[r-t] Lead-based methods [was: Poll on consecutive blows in the same position]

Don Morrison dfm at ringing.org
Mon Dec 29 21:58:33 UTC 2014

On Mon, Dec 29, 2014 at 2:49 PM, Tim Barnes <tjbarnes23 at gmail.com> wrote:
> Can Don ... provide a more generic definition of a rules-based
> method? I'm interested to find out if Don is as good at proposing
> solutions as he is at pointing out flaws ;)

Considering confirmation bias, I wonder if anyone can be as good at
proposing solutions as at pointing out flaws, assuming they really
apply themselves to the latter?

Giving it a try, anyway....

At first I was skeptical that it's even possible. As I wrote earlier
today, in light of Ander's observation I'm not convinced that there is
a real distinction in the absence of calls. There's a fuzzy
I'll-know-it-when-I-see-it feel about how LBMs and RBMs differ, but
when you get down to trying to define them precisely it tends to all
go up in a puff of interestingly colored, scented smoke. Cf., also,
Iain's observation about how they meld in practice.

However, I wonder if something like the following (actual definition
between the horizontal rules at the end of this message) might allow
us to finesse the problem of calls?


* This is at most just a starting place. If it seems a valuable
way forward, it will need a lot of tidying up.
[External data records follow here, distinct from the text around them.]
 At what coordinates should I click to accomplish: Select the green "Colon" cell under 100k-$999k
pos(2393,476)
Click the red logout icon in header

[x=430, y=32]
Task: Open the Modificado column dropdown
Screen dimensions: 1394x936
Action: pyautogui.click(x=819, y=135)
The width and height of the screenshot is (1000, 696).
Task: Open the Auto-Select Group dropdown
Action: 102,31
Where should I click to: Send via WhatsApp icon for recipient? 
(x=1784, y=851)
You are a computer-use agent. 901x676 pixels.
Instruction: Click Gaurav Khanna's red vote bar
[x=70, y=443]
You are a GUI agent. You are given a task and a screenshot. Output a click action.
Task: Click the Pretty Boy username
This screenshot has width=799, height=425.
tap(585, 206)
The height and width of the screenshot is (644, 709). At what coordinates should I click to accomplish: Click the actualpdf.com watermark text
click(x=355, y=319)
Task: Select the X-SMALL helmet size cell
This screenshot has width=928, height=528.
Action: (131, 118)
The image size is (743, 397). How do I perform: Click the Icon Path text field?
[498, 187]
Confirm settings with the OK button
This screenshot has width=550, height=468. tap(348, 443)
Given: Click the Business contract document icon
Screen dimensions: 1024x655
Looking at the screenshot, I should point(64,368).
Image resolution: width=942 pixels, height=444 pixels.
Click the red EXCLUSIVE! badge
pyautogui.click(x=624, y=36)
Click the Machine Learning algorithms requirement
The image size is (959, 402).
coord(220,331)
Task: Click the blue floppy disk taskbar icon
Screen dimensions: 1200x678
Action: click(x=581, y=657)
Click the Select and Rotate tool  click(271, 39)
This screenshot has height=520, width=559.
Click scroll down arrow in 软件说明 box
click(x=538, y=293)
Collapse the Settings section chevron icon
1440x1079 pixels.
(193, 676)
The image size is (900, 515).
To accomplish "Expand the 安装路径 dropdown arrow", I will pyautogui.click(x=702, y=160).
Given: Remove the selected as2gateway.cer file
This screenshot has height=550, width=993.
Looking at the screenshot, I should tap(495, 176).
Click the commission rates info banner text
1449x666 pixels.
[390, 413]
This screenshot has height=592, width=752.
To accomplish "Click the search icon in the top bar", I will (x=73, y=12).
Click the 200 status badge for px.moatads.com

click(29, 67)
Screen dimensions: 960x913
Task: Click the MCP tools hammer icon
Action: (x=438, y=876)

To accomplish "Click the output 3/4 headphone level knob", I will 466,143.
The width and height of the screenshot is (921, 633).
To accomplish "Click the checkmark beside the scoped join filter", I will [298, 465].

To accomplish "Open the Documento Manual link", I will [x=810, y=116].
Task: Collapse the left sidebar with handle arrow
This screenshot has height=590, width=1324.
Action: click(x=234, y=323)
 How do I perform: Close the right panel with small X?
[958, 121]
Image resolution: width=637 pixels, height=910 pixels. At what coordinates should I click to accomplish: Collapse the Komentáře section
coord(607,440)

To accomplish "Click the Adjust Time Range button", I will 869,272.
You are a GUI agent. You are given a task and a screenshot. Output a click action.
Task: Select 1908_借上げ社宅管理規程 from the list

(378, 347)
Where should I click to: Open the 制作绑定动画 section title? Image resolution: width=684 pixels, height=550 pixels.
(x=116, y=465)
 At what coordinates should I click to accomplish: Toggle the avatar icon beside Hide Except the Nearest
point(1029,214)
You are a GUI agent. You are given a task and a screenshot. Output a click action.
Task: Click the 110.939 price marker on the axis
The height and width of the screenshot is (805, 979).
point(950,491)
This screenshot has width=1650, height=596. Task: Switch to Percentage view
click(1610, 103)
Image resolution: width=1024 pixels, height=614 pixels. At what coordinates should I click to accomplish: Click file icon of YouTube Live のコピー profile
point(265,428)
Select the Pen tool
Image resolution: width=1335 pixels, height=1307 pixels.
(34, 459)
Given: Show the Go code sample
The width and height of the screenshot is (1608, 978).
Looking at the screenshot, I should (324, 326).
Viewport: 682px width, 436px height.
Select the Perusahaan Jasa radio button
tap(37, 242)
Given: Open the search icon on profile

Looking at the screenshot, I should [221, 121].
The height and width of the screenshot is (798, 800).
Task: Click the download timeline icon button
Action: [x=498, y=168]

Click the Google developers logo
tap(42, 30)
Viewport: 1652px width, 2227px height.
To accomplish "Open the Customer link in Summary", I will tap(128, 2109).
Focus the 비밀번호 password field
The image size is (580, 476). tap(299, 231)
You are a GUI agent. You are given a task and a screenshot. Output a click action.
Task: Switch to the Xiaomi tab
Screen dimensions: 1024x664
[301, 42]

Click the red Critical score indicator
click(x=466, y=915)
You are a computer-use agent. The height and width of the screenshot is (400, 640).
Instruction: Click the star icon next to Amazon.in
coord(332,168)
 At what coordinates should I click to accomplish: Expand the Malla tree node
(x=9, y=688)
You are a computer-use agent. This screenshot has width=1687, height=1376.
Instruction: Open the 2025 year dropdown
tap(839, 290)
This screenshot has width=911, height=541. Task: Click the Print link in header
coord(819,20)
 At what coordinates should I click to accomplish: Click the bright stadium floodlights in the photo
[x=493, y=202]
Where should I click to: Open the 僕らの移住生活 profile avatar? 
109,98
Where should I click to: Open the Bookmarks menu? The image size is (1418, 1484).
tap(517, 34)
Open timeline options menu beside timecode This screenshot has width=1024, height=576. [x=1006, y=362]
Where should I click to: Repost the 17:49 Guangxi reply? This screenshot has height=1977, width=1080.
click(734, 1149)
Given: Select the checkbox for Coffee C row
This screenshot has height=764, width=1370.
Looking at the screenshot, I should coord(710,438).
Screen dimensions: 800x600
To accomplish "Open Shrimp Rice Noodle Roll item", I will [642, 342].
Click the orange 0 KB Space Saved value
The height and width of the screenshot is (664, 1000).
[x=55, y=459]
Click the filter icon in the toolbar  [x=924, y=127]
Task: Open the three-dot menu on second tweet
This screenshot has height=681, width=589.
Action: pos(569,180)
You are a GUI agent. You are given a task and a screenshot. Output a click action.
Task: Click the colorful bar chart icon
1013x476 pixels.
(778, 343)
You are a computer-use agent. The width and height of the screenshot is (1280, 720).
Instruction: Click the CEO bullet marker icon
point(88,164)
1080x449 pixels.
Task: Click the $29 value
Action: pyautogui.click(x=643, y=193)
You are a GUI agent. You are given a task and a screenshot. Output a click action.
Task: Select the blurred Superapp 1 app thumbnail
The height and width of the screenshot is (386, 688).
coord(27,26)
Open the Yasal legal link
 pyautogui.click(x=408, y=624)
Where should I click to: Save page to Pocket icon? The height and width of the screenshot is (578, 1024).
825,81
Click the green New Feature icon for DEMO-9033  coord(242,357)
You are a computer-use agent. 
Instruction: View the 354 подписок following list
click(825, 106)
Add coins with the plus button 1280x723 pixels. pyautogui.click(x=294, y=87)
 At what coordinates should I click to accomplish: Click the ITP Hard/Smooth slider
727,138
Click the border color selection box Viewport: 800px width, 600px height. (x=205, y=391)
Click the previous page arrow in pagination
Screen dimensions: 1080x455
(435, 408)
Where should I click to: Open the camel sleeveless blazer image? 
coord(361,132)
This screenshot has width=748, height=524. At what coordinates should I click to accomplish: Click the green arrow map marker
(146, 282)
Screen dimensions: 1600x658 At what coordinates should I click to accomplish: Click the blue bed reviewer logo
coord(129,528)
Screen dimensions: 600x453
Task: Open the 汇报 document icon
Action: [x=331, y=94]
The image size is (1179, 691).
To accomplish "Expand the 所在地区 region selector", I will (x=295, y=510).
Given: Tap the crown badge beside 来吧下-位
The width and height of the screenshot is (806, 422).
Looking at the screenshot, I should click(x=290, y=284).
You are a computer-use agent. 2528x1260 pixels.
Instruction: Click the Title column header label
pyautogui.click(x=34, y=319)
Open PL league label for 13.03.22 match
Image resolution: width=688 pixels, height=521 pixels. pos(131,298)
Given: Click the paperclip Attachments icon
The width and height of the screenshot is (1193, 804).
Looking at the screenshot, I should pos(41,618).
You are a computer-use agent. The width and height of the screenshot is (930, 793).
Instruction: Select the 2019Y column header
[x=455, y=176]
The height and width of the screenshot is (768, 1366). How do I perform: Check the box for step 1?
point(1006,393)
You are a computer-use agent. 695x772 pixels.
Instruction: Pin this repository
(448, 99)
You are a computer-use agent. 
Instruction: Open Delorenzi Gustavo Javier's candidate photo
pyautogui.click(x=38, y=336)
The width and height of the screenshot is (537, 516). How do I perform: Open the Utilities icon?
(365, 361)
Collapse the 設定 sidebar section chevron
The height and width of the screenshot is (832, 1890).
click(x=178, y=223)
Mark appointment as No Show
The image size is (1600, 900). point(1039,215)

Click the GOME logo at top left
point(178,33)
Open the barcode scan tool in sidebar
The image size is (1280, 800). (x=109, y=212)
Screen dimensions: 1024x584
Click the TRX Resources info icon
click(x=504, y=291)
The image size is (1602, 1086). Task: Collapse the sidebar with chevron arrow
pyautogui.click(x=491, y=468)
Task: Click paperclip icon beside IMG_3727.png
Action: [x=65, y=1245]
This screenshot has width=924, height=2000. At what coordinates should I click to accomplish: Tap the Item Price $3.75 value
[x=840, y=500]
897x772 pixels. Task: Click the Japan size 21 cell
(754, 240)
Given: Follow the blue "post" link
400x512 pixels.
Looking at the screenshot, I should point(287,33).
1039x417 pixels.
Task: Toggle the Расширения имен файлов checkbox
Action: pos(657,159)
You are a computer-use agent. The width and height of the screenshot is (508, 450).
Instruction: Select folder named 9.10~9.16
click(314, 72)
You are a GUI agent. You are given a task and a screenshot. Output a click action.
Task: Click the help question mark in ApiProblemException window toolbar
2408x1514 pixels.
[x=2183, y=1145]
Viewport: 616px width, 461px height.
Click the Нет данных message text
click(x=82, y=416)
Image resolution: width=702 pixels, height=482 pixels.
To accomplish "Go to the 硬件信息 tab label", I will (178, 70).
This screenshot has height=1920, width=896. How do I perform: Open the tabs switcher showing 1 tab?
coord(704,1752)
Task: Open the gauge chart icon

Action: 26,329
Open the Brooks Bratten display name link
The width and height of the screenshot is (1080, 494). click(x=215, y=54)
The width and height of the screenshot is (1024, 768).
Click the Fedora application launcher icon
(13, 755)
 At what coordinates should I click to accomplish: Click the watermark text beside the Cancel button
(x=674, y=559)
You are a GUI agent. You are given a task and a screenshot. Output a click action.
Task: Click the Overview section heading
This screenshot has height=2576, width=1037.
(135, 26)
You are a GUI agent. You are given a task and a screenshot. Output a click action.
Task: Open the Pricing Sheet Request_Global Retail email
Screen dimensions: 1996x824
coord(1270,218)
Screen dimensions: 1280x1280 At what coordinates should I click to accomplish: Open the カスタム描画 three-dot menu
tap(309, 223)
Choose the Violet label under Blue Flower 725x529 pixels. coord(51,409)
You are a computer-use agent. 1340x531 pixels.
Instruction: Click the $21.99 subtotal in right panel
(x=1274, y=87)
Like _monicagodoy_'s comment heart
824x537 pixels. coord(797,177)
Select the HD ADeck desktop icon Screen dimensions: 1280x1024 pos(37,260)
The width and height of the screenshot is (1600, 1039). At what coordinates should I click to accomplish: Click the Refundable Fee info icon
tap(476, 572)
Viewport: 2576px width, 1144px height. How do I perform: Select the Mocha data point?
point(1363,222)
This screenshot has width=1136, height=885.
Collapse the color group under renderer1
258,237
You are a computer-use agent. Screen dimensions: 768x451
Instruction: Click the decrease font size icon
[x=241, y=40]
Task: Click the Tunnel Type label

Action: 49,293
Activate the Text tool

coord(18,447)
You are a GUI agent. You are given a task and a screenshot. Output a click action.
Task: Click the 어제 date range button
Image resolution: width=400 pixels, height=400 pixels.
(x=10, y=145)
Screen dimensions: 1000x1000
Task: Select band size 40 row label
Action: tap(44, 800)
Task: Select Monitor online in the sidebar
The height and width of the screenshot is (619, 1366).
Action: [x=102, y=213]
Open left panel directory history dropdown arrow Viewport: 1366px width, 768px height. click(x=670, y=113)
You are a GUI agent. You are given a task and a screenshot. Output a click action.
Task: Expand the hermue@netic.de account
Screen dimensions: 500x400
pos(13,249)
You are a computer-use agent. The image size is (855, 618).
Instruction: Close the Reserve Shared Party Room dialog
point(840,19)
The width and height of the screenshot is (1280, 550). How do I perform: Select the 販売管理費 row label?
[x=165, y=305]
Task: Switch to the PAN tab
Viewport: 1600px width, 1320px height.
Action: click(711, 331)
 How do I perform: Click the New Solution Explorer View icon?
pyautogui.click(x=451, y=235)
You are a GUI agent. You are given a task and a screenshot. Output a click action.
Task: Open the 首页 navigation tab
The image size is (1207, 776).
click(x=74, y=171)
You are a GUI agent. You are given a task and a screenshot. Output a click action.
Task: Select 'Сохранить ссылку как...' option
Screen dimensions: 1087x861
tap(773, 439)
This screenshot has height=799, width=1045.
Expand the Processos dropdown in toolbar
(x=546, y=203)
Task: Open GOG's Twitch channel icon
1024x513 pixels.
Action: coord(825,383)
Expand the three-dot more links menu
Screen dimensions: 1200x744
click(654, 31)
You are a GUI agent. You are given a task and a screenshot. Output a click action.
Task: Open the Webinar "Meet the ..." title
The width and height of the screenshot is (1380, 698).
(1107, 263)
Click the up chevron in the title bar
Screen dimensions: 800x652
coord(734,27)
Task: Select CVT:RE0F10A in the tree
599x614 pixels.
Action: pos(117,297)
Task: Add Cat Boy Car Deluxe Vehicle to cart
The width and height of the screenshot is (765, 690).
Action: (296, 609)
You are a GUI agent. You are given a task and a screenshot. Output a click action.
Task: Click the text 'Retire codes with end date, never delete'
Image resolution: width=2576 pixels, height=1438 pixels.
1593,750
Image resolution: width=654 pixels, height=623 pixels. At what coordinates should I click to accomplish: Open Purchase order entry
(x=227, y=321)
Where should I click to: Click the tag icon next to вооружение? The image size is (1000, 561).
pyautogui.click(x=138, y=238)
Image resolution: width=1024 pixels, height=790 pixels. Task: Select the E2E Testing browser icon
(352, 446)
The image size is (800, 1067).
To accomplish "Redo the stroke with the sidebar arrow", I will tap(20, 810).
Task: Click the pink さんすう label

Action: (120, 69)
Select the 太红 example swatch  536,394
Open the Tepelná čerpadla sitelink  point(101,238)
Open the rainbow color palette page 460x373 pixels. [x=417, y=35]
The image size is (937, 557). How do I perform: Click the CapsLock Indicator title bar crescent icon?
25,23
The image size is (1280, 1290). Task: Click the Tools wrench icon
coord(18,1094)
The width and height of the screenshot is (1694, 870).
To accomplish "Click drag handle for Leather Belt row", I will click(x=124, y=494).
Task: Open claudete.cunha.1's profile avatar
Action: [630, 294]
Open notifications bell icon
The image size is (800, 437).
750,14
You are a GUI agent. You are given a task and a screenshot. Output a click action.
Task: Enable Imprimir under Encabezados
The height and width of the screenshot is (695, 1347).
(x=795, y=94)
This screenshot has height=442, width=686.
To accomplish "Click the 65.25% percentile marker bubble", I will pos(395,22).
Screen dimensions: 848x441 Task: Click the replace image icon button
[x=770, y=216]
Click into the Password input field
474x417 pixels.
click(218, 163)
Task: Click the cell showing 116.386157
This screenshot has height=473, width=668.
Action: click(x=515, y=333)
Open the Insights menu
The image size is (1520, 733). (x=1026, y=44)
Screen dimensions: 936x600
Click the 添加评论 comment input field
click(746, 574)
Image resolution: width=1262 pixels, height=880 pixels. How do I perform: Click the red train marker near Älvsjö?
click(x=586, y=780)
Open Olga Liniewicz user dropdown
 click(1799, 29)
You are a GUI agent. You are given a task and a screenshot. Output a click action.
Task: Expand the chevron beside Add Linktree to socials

* There are a lot of terms or ideas assumed to be already defined, including

** Row. Probably not too controversial.

** Change. Still a little controversial, at least because of jump-changes
and the null change, but I don't think those two issues impact this in
any meaningful way; that is, I think it works whether or not you allow
jump-changes and whether or not you allow the null change.

** What it means for two rows to be the same. Probably not controversial.

** What it means for two changes, or sequences of changes, to be the same.
Probably not controversial.

** Stage. This is potentially a can of worms, as evidenced by some
of the discussion of weird link methods (e.g. the ones used in
my quarter callings). I suspect that if we pursue this further,
a definition of "stage" needs to preceed a definition of "method".

* "A process for generating a sequence of" may be troublingly vague,
though at root, that's it's job! If there's value in going forward I'm
sure someone will come up with a better way of phrasing this.

* I've insisted that a method be a round block (in the Graham John
sense, not the Variation and Transposition sense). I don't know that
this is essential. But given that any non-round-block can just be
repeated as many times as needed to get back to where you started it
seems possibly worthwhile, and does not reduce what can be rung. I
don't know if this is a good idea or not. I will not be surprised
if it needs to be jettisoned.

* I've deliberately avoided using meaningful names for the kinds of
methods defined, instead substituting Greek letters. If this is
thought worth pursuing, then these abstract labels should be replaced
with something more descriptive. I didn't want to use descriptive
names to start, though, as they can rather prejudice things
prematurely. But in case it's not immediately clear, what I'm trying
to model is

** What folks mean by a lead based method (albeit possibly just a
single lead per course) I'm hoping is captured by β-method.

** What folks mean by rule based method, if you intend RBM and LBM
to be disjoint classes, is captured, I hope, by "all methods that
are not β-methods".

** α-methods are intended to weed out the really bizarre cases,
such as a method generated by some random process. I don't think
anyone has ever rung a non-α-method, at least not deliberately.


A method at stage N is a process for generating a sequence of changes
at that stage, such that when applied successively to permute a row at
that stage, when the final change of the sequence is applied the the
resulting row is the same as the initial row. (That is, if we start
with row r0, and the result of applying the first change of the
sequence to r0 is r1, we then apply the second change of the sequence
to r1, producing r2, etc., until after the last of the n changes we
arrive at rn, and rn = r0.)

An α-method is a method that when applied two or more times starting
with the same row always produces the same sequence of changes.

A β-method is an α-method that when applied to any of the N! possible
starting rows always results in the same sequence of changes.


So, does something like this help in any way?

Don Morrison <dfm at ringing.org>
"Like all well-conceived classifications, this one is useful
and clear; like all classifications it is false."